Problem to work on:
Return the listing below in full, with every line exactly as it is.

Provided records:

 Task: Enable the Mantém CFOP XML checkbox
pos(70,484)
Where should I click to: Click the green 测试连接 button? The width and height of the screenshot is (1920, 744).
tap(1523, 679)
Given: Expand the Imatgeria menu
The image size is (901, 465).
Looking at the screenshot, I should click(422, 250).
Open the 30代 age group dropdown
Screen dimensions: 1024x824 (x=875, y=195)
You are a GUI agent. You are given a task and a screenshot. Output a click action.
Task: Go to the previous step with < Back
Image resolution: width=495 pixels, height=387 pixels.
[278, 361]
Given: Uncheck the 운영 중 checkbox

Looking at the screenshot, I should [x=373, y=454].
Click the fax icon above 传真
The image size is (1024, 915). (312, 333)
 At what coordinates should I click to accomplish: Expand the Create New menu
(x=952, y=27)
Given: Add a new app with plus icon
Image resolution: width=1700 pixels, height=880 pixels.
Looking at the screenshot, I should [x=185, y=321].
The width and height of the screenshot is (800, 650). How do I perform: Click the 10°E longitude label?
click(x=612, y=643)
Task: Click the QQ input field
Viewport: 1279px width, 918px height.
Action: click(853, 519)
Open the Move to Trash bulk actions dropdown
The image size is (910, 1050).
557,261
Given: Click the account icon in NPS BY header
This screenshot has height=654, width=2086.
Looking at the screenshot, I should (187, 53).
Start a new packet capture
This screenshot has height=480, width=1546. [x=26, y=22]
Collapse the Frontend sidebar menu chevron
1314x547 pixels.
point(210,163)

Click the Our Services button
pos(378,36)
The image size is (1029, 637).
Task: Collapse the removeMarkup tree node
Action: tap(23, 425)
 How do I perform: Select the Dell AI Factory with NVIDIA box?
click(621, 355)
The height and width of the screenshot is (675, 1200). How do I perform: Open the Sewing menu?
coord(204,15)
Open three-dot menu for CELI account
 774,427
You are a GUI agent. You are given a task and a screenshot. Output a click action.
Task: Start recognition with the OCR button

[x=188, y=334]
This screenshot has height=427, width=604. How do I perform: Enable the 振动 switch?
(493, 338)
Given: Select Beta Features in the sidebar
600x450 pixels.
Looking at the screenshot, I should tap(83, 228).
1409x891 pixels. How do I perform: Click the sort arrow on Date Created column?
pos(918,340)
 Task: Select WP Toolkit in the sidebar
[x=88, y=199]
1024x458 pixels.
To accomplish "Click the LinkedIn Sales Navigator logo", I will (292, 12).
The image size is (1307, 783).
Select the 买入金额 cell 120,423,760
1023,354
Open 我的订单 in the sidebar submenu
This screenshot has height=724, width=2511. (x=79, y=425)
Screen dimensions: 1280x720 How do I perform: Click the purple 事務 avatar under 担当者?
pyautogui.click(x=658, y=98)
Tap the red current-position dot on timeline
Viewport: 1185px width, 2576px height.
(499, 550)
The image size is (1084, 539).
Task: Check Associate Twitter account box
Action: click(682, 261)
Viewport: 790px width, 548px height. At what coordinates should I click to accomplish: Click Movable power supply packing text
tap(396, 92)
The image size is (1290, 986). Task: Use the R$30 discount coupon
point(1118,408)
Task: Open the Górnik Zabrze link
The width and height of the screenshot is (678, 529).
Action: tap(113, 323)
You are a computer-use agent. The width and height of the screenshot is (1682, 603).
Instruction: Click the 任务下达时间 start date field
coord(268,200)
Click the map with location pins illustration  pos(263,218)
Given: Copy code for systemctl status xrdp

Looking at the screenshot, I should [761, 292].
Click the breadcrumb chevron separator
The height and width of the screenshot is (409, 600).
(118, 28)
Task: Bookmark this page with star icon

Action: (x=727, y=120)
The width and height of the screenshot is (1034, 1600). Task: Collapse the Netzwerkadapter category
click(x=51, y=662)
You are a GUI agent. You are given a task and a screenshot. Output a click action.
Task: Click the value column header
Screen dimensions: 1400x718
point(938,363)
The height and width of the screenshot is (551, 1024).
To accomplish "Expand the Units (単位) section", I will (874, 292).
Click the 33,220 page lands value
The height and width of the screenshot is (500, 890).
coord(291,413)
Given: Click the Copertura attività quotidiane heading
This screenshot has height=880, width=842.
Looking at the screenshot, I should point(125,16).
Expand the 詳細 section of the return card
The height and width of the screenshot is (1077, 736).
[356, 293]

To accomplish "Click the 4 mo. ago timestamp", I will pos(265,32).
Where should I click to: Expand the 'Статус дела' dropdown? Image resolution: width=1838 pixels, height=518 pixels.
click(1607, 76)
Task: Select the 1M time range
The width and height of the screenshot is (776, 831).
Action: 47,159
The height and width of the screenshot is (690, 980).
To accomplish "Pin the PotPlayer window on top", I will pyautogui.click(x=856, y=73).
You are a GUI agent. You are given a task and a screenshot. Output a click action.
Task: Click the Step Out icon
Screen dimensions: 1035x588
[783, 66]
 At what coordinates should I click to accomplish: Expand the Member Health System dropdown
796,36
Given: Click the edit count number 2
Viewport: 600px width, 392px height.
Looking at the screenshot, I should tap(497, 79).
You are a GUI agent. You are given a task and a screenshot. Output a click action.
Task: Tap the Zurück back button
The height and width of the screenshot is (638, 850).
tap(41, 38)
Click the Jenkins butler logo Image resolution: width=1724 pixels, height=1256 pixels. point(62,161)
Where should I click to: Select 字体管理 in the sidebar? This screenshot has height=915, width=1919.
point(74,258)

Your response:
 Task: Enable the Mantém CFOP XML checkbox
pos(70,484)
Where should I click to: Click the green 测试连接 button? The width and height of the screenshot is (1920, 744).
tap(1523, 679)
Given: Expand the Imatgeria menu
The image size is (901, 465).
Looking at the screenshot, I should click(422, 250).
Open the 30代 age group dropdown
Screen dimensions: 1024x824 (x=875, y=195)
You are a GUI agent. You are given a task and a screenshot. Output a click action.
Task: Go to the previous step with < Back
Image resolution: width=495 pixels, height=387 pixels.
[278, 361]
Given: Uncheck the 운영 중 checkbox

Looking at the screenshot, I should [x=373, y=454].
Click the fax icon above 传真
The image size is (1024, 915). (312, 333)
 At what coordinates should I click to accomplish: Expand the Create New menu
(x=952, y=27)
Given: Add a new app with plus icon
Image resolution: width=1700 pixels, height=880 pixels.
Looking at the screenshot, I should [x=185, y=321].
The width and height of the screenshot is (800, 650). How do I perform: Click the 10°E longitude label?
click(x=612, y=643)
Task: Click the QQ input field
Viewport: 1279px width, 918px height.
Action: click(853, 519)
Open the Move to Trash bulk actions dropdown
The image size is (910, 1050).
557,261
Given: Click the account icon in NPS BY header
This screenshot has height=654, width=2086.
Looking at the screenshot, I should (187, 53).
Start a new packet capture
This screenshot has height=480, width=1546. [x=26, y=22]
Collapse the Frontend sidebar menu chevron
1314x547 pixels.
point(210,163)

Click the Our Services button
pos(378,36)
The image size is (1029, 637).
Task: Collapse the removeMarkup tree node
Action: tap(23, 425)
 How do I perform: Select the Dell AI Factory with NVIDIA box?
click(621, 355)
The height and width of the screenshot is (675, 1200). How do I perform: Open the Sewing menu?
coord(204,15)
Open three-dot menu for CELI account
 774,427
You are a GUI agent. You are given a task and a screenshot. Output a click action.
Task: Start recognition with the OCR button

[x=188, y=334]
This screenshot has height=427, width=604. How do I perform: Enable the 振动 switch?
(493, 338)
Given: Select Beta Features in the sidebar
600x450 pixels.
Looking at the screenshot, I should tap(83, 228).
1409x891 pixels. How do I perform: Click the sort arrow on Date Created column?
pos(918,340)
 Task: Select WP Toolkit in the sidebar
[x=88, y=199]
1024x458 pixels.
To accomplish "Click the LinkedIn Sales Navigator logo", I will (292, 12).
The image size is (1307, 783).
Select the 买入金额 cell 120,423,760
1023,354
Open 我的订单 in the sidebar submenu
This screenshot has height=724, width=2511. (x=79, y=425)
Screen dimensions: 1280x720 How do I perform: Click the purple 事務 avatar under 担当者?
pyautogui.click(x=658, y=98)
Tap the red current-position dot on timeline
Viewport: 1185px width, 2576px height.
(499, 550)
The image size is (1084, 539).
Task: Check Associate Twitter account box
Action: click(682, 261)
Viewport: 790px width, 548px height. At what coordinates should I click to accomplish: Click Movable power supply packing text
tap(396, 92)
The image size is (1290, 986). Task: Use the R$30 discount coupon
point(1118,408)
Task: Open the Górnik Zabrze link
The width and height of the screenshot is (678, 529).
Action: tap(113, 323)
You are a computer-use agent. The width and height of the screenshot is (1682, 603).
Instruction: Click the 任务下达时间 start date field
coord(268,200)
Click the map with location pins illustration  pos(263,218)
Given: Copy code for systemctl status xrdp

Looking at the screenshot, I should [761, 292].
Click the breadcrumb chevron separator
The height and width of the screenshot is (409, 600).
(118, 28)
Task: Bookmark this page with star icon

Action: (x=727, y=120)
The width and height of the screenshot is (1034, 1600). Task: Collapse the Netzwerkadapter category
click(x=51, y=662)
You are a GUI agent. You are given a task and a screenshot. Output a click action.
Task: Click the value column header
Screen dimensions: 1400x718
point(938,363)
The height and width of the screenshot is (551, 1024).
To accomplish "Expand the Units (単位) section", I will (874, 292).
Click the 33,220 page lands value
The height and width of the screenshot is (500, 890).
coord(291,413)
Given: Click the Copertura attività quotidiane heading
This screenshot has height=880, width=842.
Looking at the screenshot, I should point(125,16).
Expand the 詳細 section of the return card
The height and width of the screenshot is (1077, 736).
[356, 293]

To accomplish "Click the 4 mo. ago timestamp", I will pos(265,32).
Where should I click to: Expand the 'Статус дела' dropdown? Image resolution: width=1838 pixels, height=518 pixels.
click(1607, 76)
Task: Select the 1M time range
The width and height of the screenshot is (776, 831).
Action: 47,159
The height and width of the screenshot is (690, 980).
To accomplish "Pin the PotPlayer window on top", I will pyautogui.click(x=856, y=73).
You are a GUI agent. You are given a task and a screenshot. Output a click action.
Task: Click the Step Out icon
Screen dimensions: 1035x588
[783, 66]
 At what coordinates should I click to accomplish: Expand the Member Health System dropdown
796,36
Given: Click the edit count number 2
Viewport: 600px width, 392px height.
Looking at the screenshot, I should tap(497, 79).
You are a GUI agent. You are given a task and a screenshot. Output a click action.
Task: Tap the Zurück back button
The height and width of the screenshot is (638, 850).
tap(41, 38)
Click the Jenkins butler logo Image resolution: width=1724 pixels, height=1256 pixels. point(62,161)
Where should I click to: Select 字体管理 in the sidebar? This screenshot has height=915, width=1919.
point(74,258)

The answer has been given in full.